Hay algo que une a los escritores y a los fotógrafos sin reparo: la necesidad de observar para narrar. Si un escritor quiere relatar una historia necesita empaparse de experiencias, de ese “tener ojo” que es propio del fotógrafo. La representación fotográfica comienza desde la selección del momento, del encuadre, denotando una realidad que a través del ojo del fotógrafo sigue siendo subjetiva.
De la misma manera, el escritor encuadra lo que necesita decir, decide qué, quién, cómo, dónde, una estructura con la que se va a contar esa realidad ficcionada.
Martín Caparrós acaba de publicar Postales (Altaïr, 2018) un libro de fotografías alineadas con pequeñas crónicas donde narra sus viajes por distintas partes del mundo. Caparrós revela su oficio frustrado, el de fotógrafo, ese que le enseñó su padre en un laboratorio de revelado en los tiempos donde la fotografía analógica era lo usual, no una simple convención creada por la nostalgia, los hipsters o los marcos de Instagram.
Martín Caparrós sobre «Postales» from ALTAÏR on Vimeo.
“La imagen debe verse como un compuesto de signos, que debe compararse más con una frase compleja que con una palabra individual” afirma el experto en representación John Tagg. Es habitual que Caparrós nos deje sin aliento al leer sus crónicas, sin embargo, sus fotografías pueden adentrarnos a otra intencionalidad, quizás más ingenua ante esa mirada de fotógrafo. Su estilo narrativo sigue igual de mordaz y descarnado.
En la primera crónica del libro, titulada El asco, Caparrós retrata a tres niños desnudos en una playa de Sri Lanka. Una imagen que podría hacerla cualquiera si pasa por la playa y se le acercan tres niños casi adolescentes. Pero el retrato va más allá al explicarse con la crónica, pierde inocencia y exotismo, pero gana información, creando una pieza conjunta imagen – texto – titular, eso que hace el buen periodismo.
En otra de sus crónicas titulada Mal trago, hecha mientras viajaba por Mongolia, la imagen se convierte en excusa y salvoconducto: el mal trago no lo siente el que contempla la fotografía, ni quien está en ella, es la experiencia vívida del periodista quien, cual travel blogger, se adapta y posee la experiencia como recuerdo, afirmando que las fotografías son eso, un recuerdo del viajero. Una experiencia como la de esta crónica, y sin ánimos de hacer spoiler, le pasa a cualquiera.

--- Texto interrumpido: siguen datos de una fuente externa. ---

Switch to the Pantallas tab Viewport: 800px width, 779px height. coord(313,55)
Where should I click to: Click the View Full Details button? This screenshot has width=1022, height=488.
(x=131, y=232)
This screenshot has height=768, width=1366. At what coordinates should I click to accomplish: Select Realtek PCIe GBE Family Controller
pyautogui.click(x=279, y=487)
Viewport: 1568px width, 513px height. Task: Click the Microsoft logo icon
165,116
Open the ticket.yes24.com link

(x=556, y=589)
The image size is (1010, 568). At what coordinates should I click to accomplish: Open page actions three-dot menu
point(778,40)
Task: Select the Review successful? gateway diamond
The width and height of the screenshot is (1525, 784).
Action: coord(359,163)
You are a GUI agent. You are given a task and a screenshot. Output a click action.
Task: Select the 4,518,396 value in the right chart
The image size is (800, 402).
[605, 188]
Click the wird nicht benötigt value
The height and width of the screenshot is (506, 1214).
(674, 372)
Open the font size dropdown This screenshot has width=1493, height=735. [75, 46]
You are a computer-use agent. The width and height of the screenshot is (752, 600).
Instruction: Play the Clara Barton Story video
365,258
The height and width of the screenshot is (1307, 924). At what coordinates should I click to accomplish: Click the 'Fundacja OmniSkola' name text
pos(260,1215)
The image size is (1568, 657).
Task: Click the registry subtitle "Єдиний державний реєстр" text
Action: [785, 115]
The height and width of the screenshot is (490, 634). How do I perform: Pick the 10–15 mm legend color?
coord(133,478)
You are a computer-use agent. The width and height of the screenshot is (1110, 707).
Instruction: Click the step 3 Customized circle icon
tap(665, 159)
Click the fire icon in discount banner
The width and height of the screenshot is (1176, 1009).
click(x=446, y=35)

Estas fotografías estructuradas a modo de postales en el libro abarcan 27 años de viajes de Caparrós por el mundo, sin embargo, las crónicas no pierden vigencia en sus temáticas sociales, cualquiera de ellas puede darle más impulso con los años o entenderse con alguna situación del contexto actual. Por ejemplo, en uno de sus viajes a Egipto fotografía El miedo. En la imagen se puede ver a una mujer con un velo y luego, casi en un acto erótico de apropiación, Caparrós la desnuda contando su historia en una crónica que resume el cambio de la sociedad egipcia y la posición de la mujer. Ese #MeToo que siempre ha estado ahí y nunca hemos querido ver.
Para cerrar el libro, en su última postal, Caparrós nos invita a su intimidad en Vietnam, con un selfie, no ese que están imaginando hecho con la cámara apuntándose a sí mismo, ni volteando la cámara del iPhone, ni un autorretrato frente a un espejo: esa intimidad del cronista, quien nos ha mostrado sus debilidades y hazañas a lo largo del libro en sus textos y fotografías pero que ahora nos lleva a la metáfora del selfie, del autorretrato; eso tan difícil de ver, nosotros. Es en Hanoi donde Caparrós encuentra un objeto-deidad que lo mira y en él se reconoce, en el viaje como medio transformador se encuentra con ese otro que en el fondo también somos nosotros mismos.